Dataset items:

=== Section Start ===

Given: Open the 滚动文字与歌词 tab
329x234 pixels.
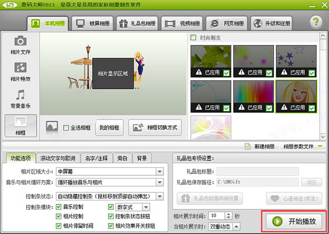Looking at the screenshot, I should pos(59,158).
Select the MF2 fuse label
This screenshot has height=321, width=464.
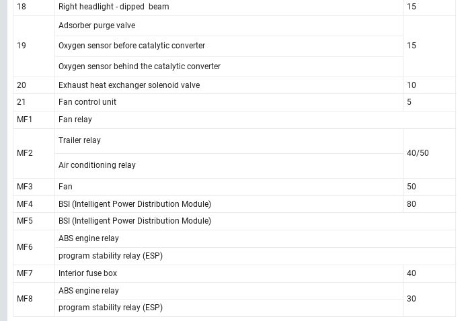click(25, 153)
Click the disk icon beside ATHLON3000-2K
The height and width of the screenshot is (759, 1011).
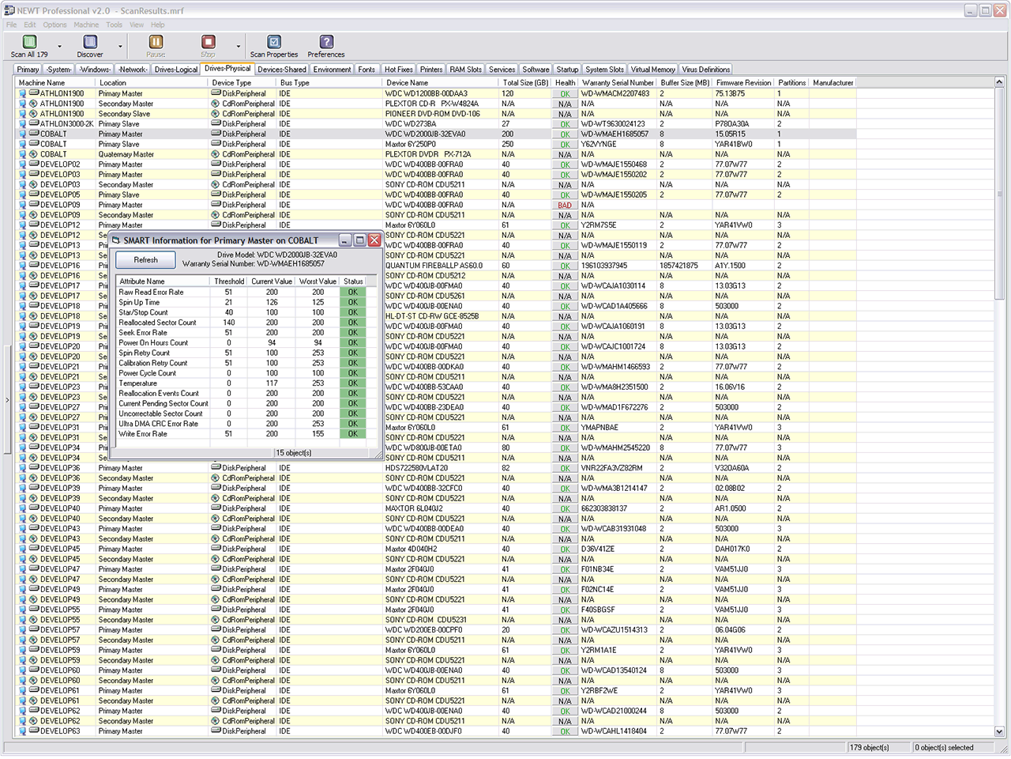pyautogui.click(x=34, y=124)
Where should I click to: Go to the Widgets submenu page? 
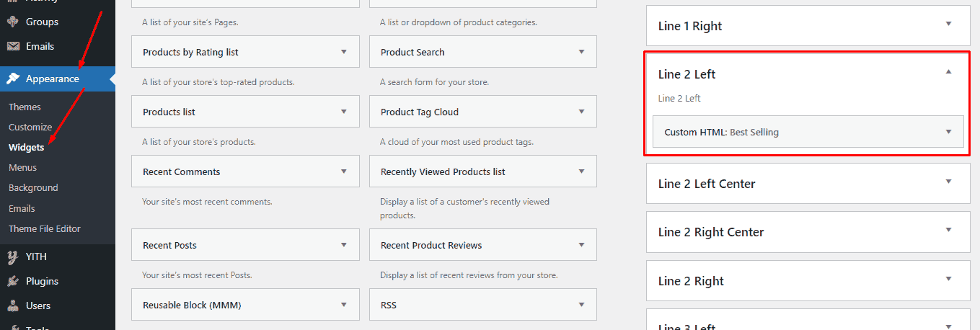(x=26, y=147)
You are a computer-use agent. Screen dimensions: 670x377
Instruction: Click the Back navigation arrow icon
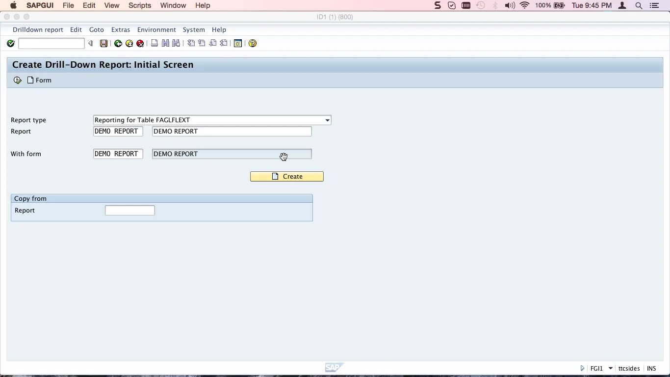[x=118, y=43]
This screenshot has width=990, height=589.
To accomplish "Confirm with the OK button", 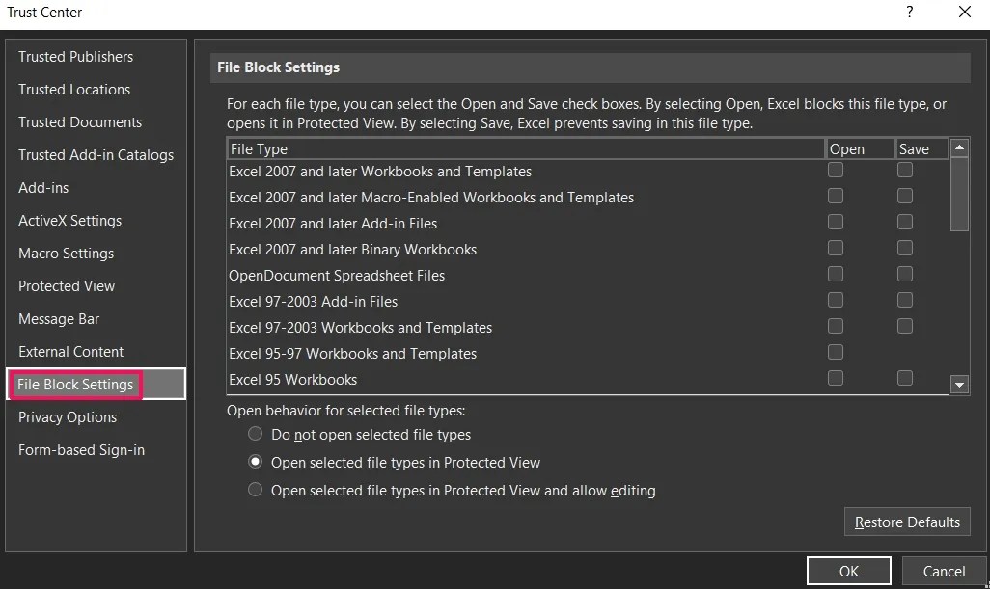I will tap(848, 571).
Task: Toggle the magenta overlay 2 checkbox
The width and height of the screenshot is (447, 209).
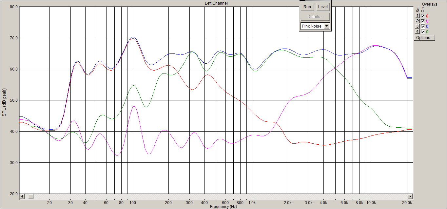Action: coord(423,21)
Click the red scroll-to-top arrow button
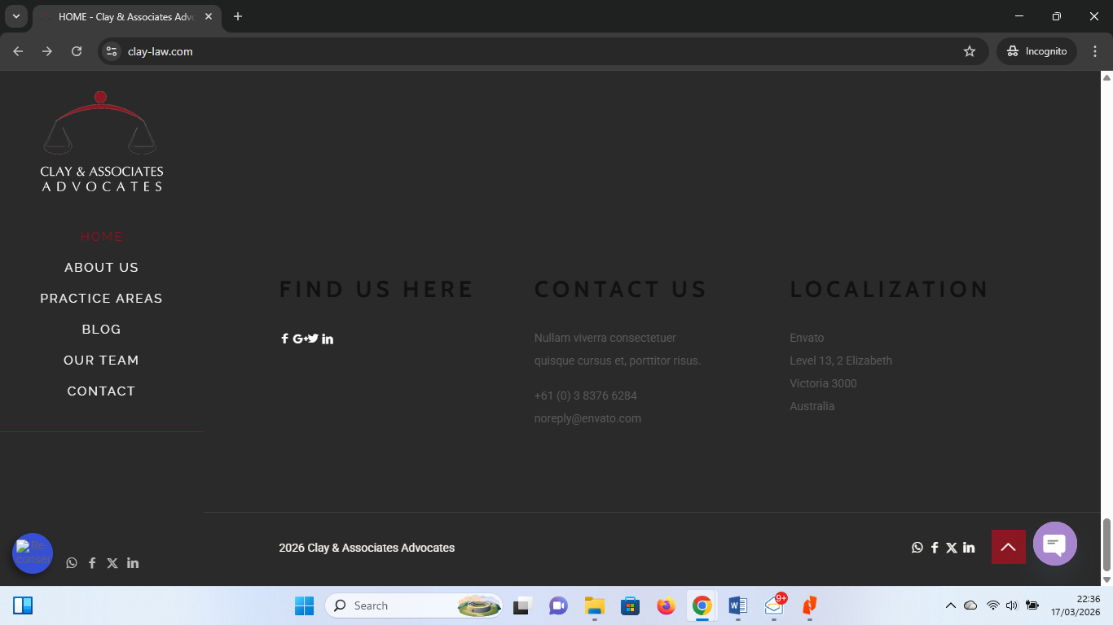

=== Section End ===

= PROBLEM TO SOLVE =
In the entries above, find the line containing "The width and", then please retype it and every line after it through the last, exactly as written, omitting pictures.

= SOLVED PROBLEM =
The width and height of the screenshot is (447, 209).
Action: coord(423,21)
Click the red scroll-to-top arrow button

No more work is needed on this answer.